======== RECORD EXCERPTS ========

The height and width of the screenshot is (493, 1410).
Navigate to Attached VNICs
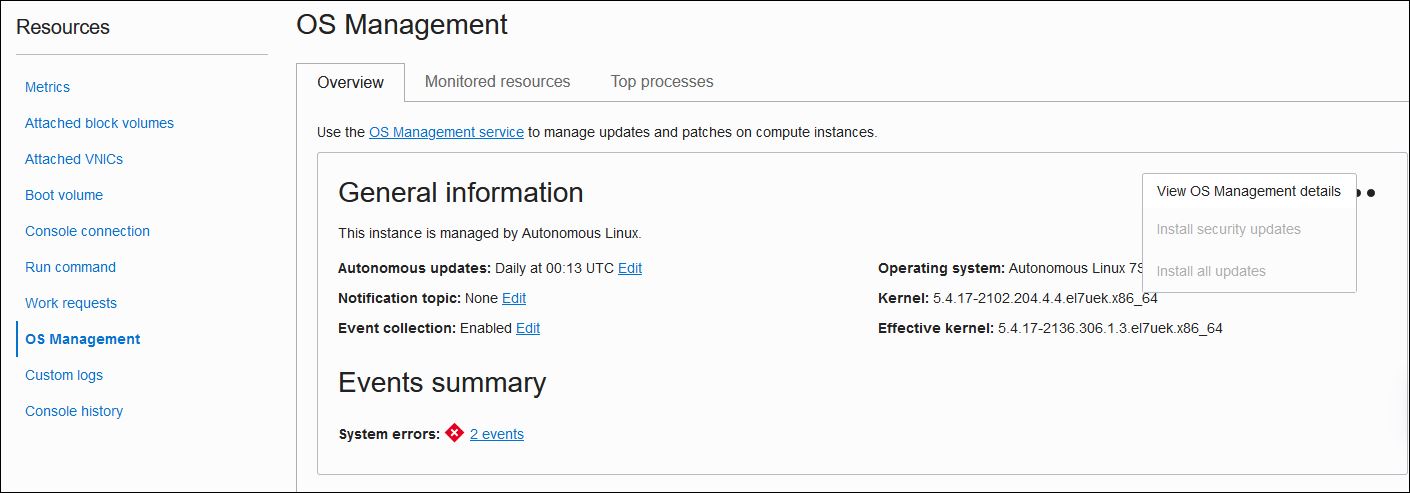(x=74, y=159)
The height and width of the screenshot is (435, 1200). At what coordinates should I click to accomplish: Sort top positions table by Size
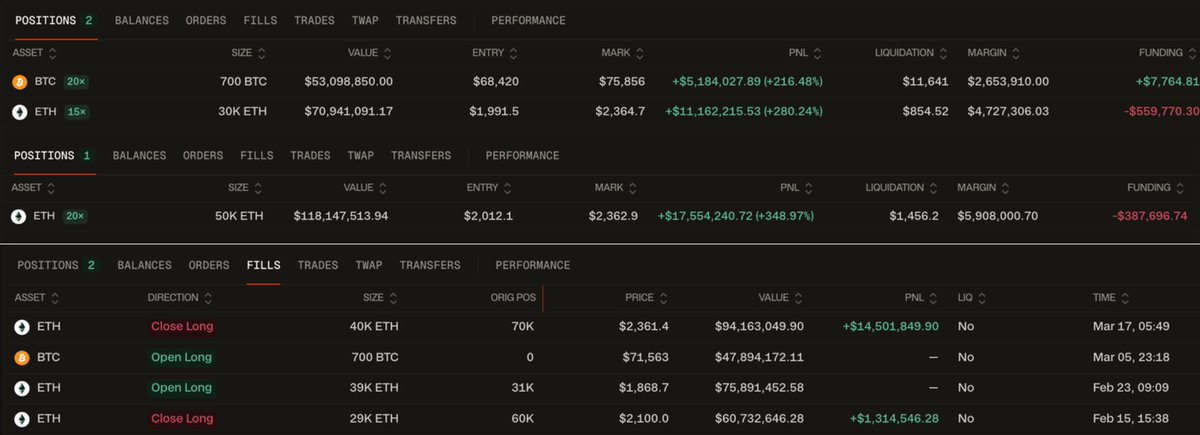coord(262,53)
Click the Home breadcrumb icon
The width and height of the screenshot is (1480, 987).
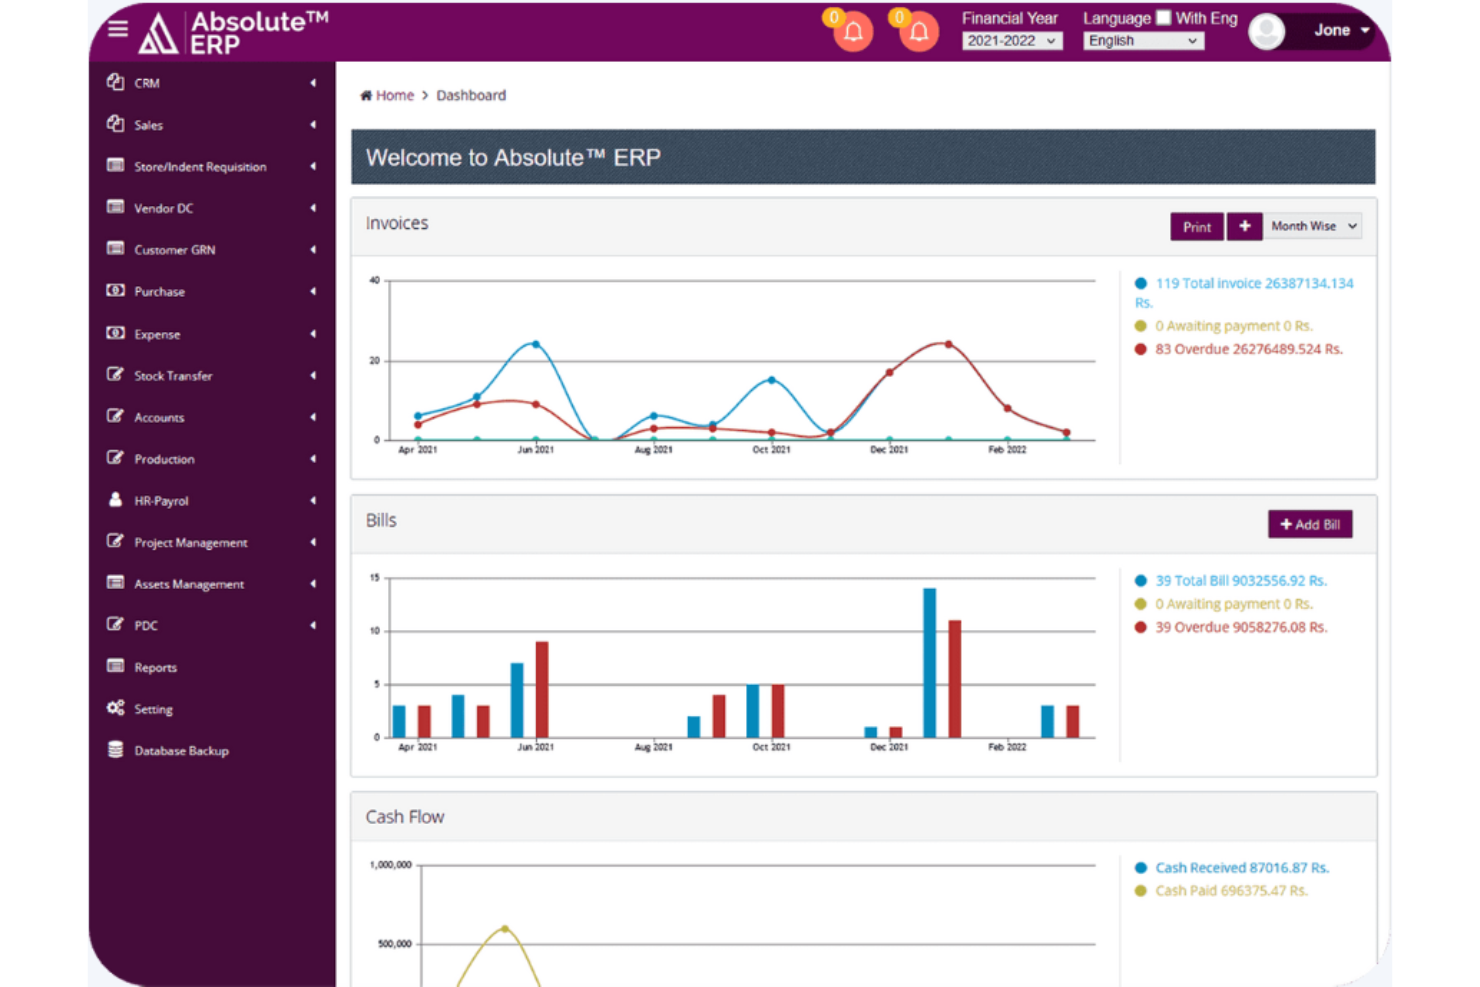(366, 94)
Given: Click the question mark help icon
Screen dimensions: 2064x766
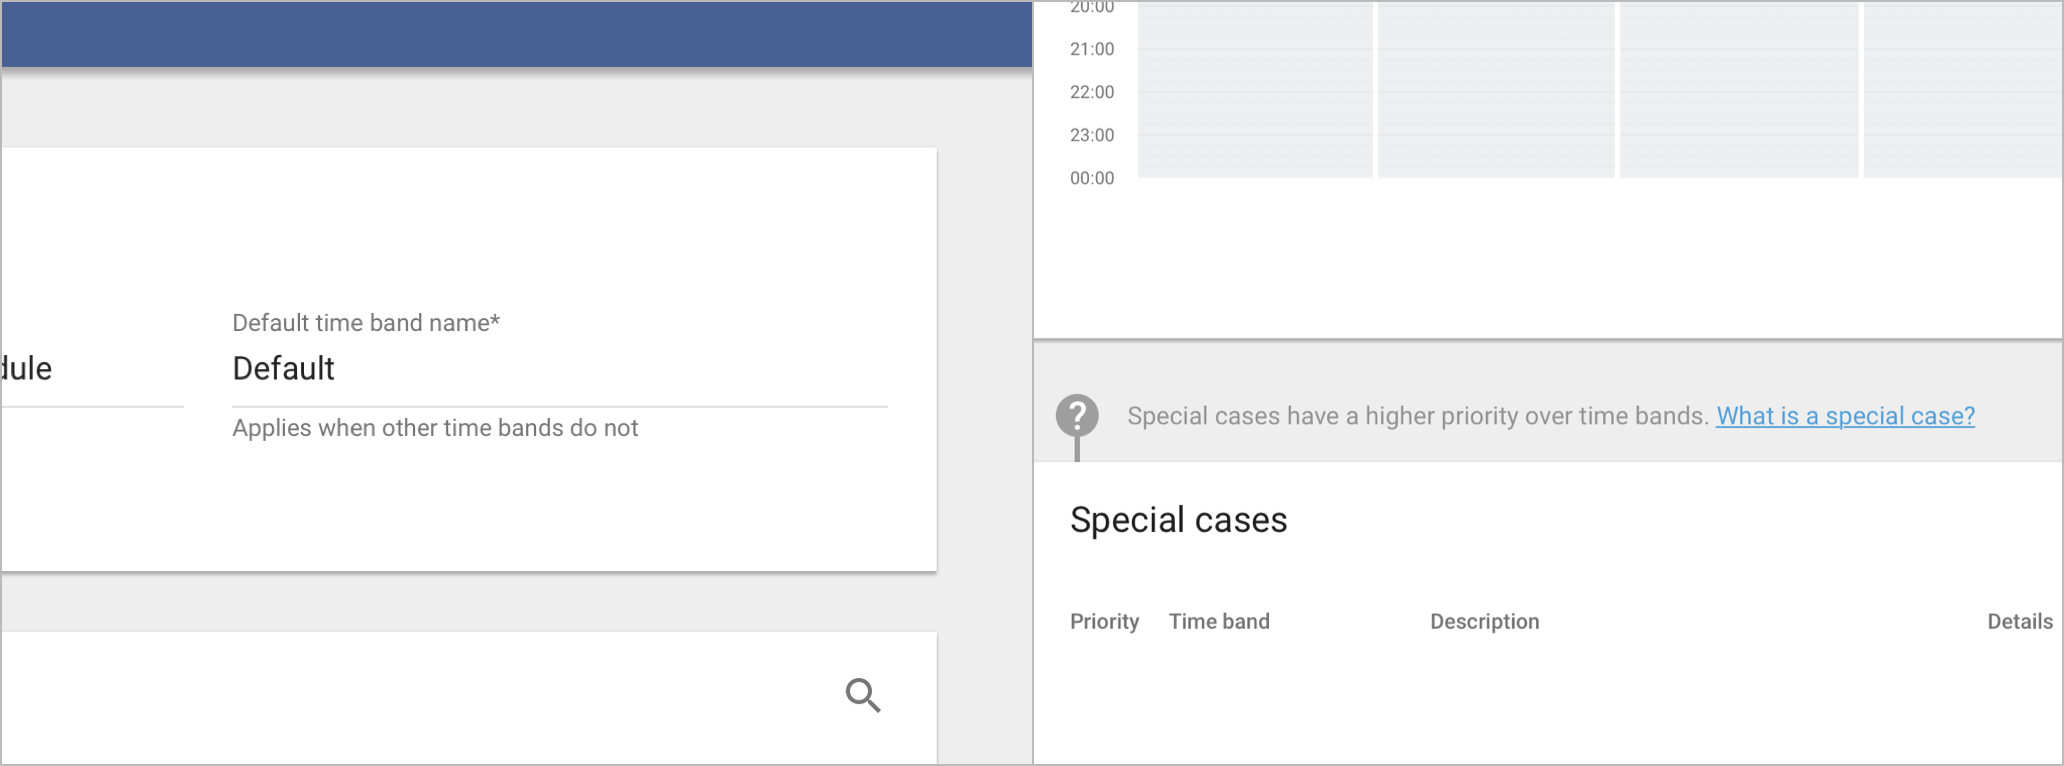Looking at the screenshot, I should [x=1077, y=415].
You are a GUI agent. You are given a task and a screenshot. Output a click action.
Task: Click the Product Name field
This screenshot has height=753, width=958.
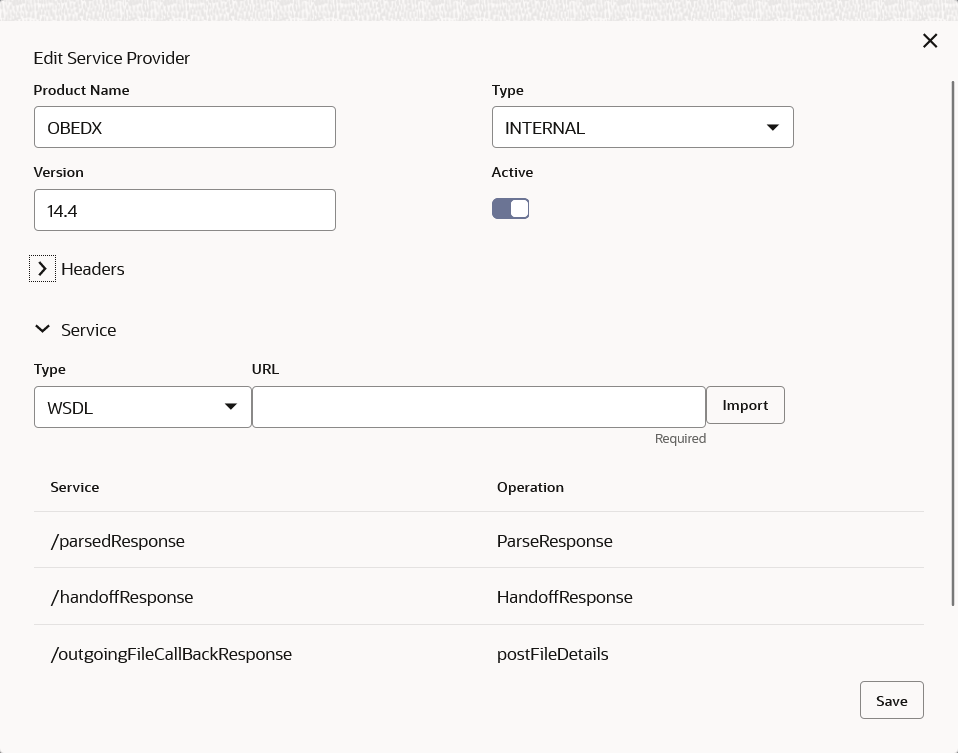click(x=185, y=128)
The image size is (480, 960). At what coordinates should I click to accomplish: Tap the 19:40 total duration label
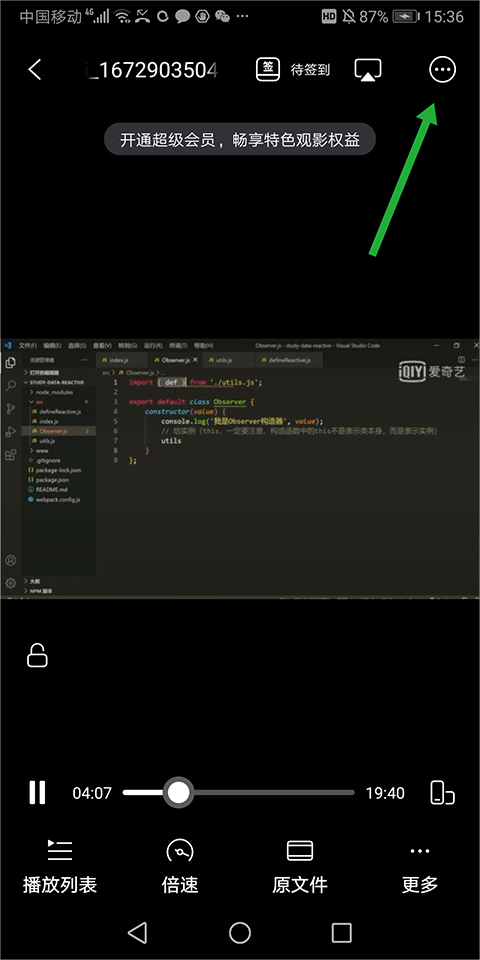click(x=385, y=793)
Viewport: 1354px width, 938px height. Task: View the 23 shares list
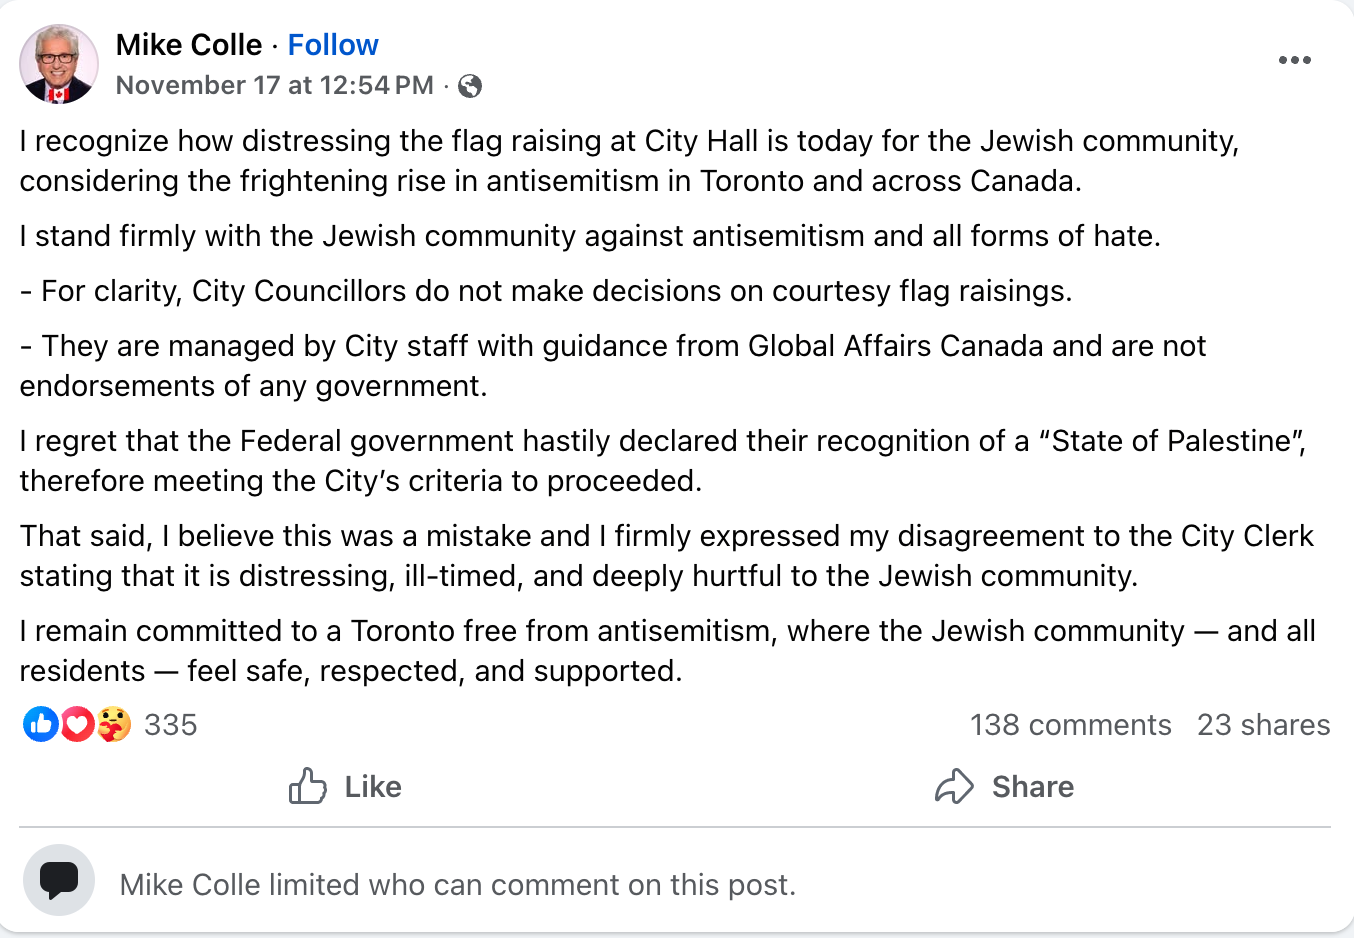click(x=1263, y=725)
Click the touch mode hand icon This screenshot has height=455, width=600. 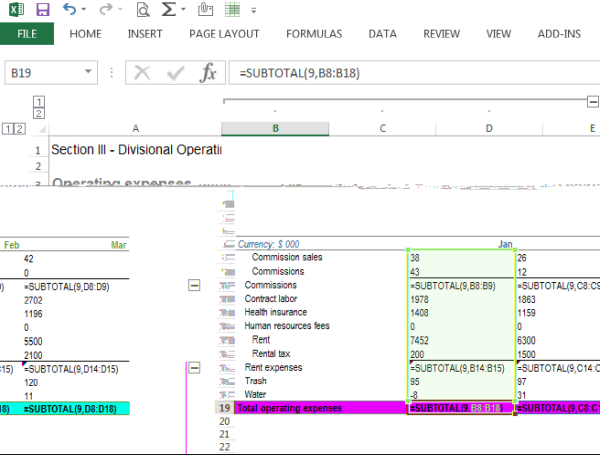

========

ASSIGNMENT: Pictures do not belong in the copy. Repeat exactly each line from the one with "Task: Click the Product Name field" through the end of the listing.

COMPLETED EXERCISE:
Task: Click the Product Name field
This screenshot has height=753, width=958.
click(x=185, y=128)
The image size is (480, 960). At what coordinates should I click to accomplish: Tap the 19:40 total duration label
click(x=385, y=793)
Viewport: 1354px width, 938px height. Task: View the 23 shares list
click(x=1263, y=725)
Click the touch mode hand icon This screenshot has height=455, width=600. 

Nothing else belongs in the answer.